Берсенев <…> впервые заметил, какая совершалась перемена в Инсарове при одном упоминовении его родины: не то чтобы лицо его разгоралось или голос возвышался – нет! но все существо его как будто крепло и стремилось вперед, очертание губ обозначалось резче и неумолимее, а в глубине глаз зажигался какой-то глухой, неугасимый огонь (3, 53).

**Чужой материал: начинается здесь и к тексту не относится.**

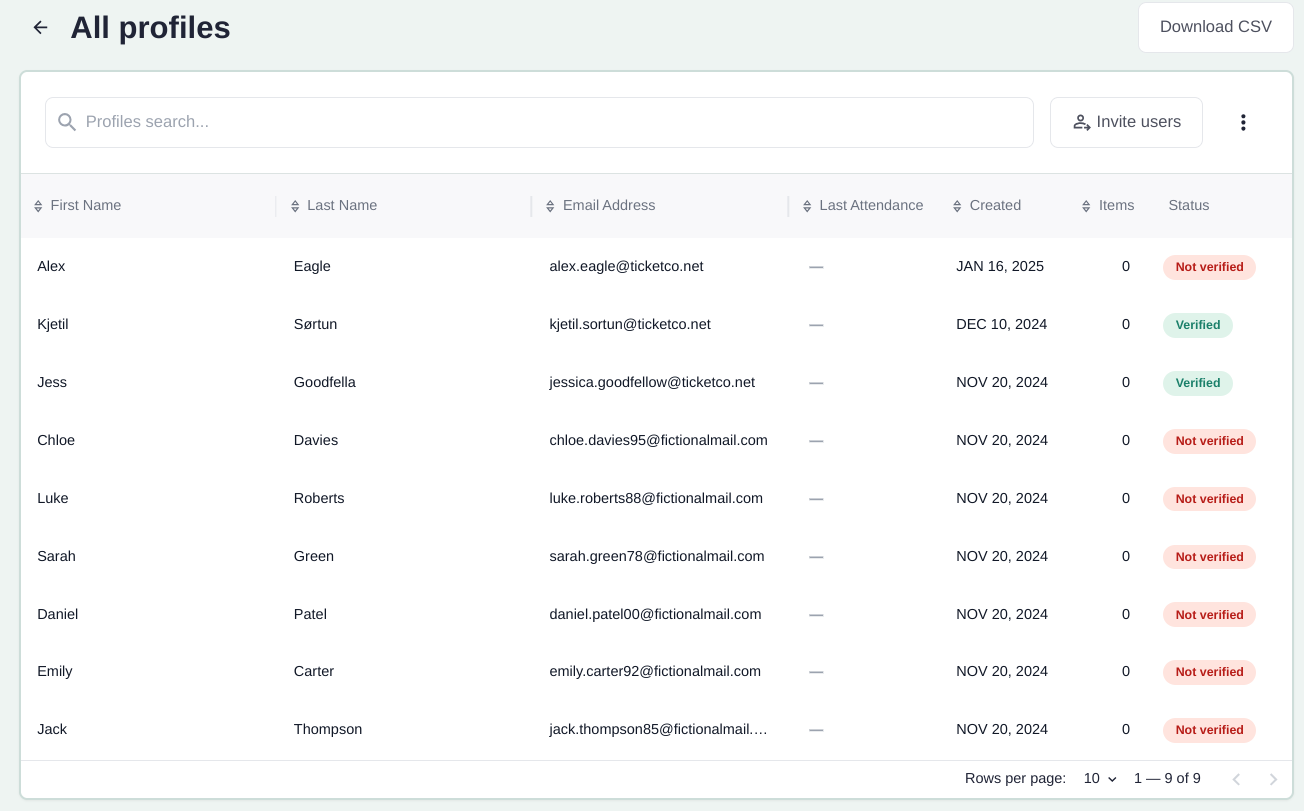Click Kjetil Sørtun's Verified badge
Screen dimensions: 1304x811
(1197, 325)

Если выше повтор частицы не в портрете Инсарова предполагал недостачу (небольшой лоб – недостачу ума, небольшие глаза – недостачу чувства, тонкие губы – недостаток доброты), то здесь в прилагательных «неумолимее» и «неугасимый» выстраивается образ неиссякающей, все растущей, но неактивной силы; а такие черты, как «устремленность» и «глухой, неугасимый огонь», объединяют его с Еленой, которая тоже если не «устремлена», то «стремительна» (она «ходила почти стремительно») и в которой тоже, как мы помним, горит огонь («Кто зажег этот огонь?» – дивятся влюбленные приятели).
Инсаров – античный или римский характер, Берсенев сравнивает его с Фемистоклом (тот накануне сражения тоже подкреплялся едой), а Шубин – с Брутом:
– Я его видел на днях, лицо, хоть сейчас лепи с него Брута… Вы знаете, кто был Брут, Увар Иванович?
– Что знать? человек.
– Именно: «Человек он был»[109] (3, 137).
Шубин наконец воздает Инсарову должное – ведь раньше, ревнуя к нему Елену, он иронизировал над «героем» и вылепил карикатурную статуэтку, представив его бараном, с видом «тупой важности, задора, упрямства, неловкости, ограниченности». Так он заострил его достоинство, упорство, скромность и самоограничение человека, посвятившего всего себя одной идее. Теперь же черты узости, упорства, непримиримости находят свое имя – это архетип героя, Брут.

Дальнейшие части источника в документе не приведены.